Fig. 1.

Soft, skin-interfaced platforms for automatic, wireless sensing of thermal transport properties of the skin. (A) Picture of a thin, flexible thermal actuator/sensor (TAS) module integrated with electronics to provide Bluetooth Low Energy (BLE) communication capabilities, resting on the tip of an index finger. The Inset features an image of the device bent between the thumb and index finger. (B) Circuit and block diagrams of the design. The TAS module consists of a thermal actuator (Joule heater; R_H × 2), and Wheatstone bridge circuits that include two thermistors (NTC₊, NTC₋) with a known resistor (R) on each bridge. A digital on/off switch on the user interface activates a general-purpose input/output (GPIO) pin to source a predetermined periodic current (6.8 mA for 10 s, and 0 mA for 50 s in a 1-min cycle) into the resistive heater. A differential amplifier (AMP) in a BLE system-on-a-chip (SoC) amplifies the difference of the bridge voltages (V₊, V₋).

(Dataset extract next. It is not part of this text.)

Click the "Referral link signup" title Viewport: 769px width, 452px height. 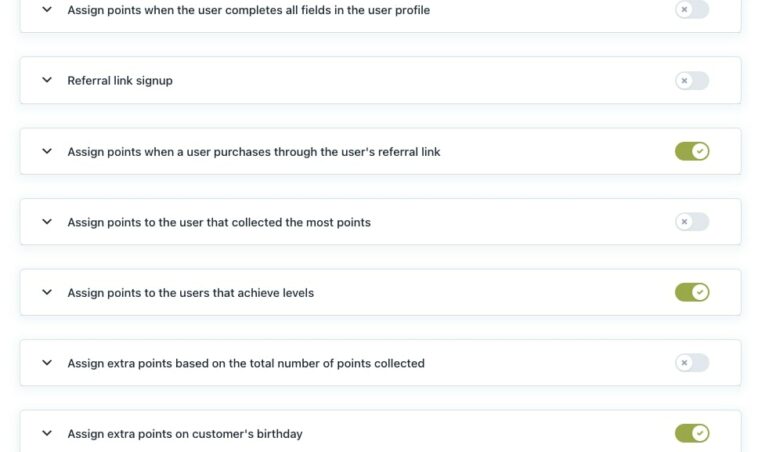pos(120,81)
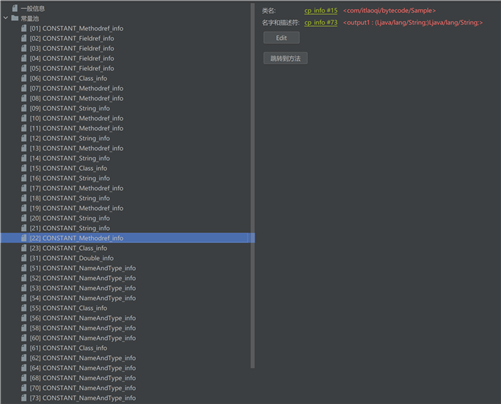This screenshot has width=501, height=404.
Task: Collapse the constant pool tree node chevron
Action: pyautogui.click(x=6, y=18)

The subsequent analog-to-digital converter (ADC) samples the AMP output voltages for transmission to a smartphone via BLE radio communication. (C) Exploded-view illustration of the constituent layers and components: silicone encapsulation layers, battery, and a flexible copper-clad polyimide (Cu/PI/Cu) sheet with circuit traces that interconnect the thermal actuator (skin side), NTCs (air side), and the BLE SoC. The Inset highlights an air pocket structure defined by the top silicone encapsulation layer as thermal insulation around the TAS module. (D) Picture of an encapsulated device adhered to the thenar eminence.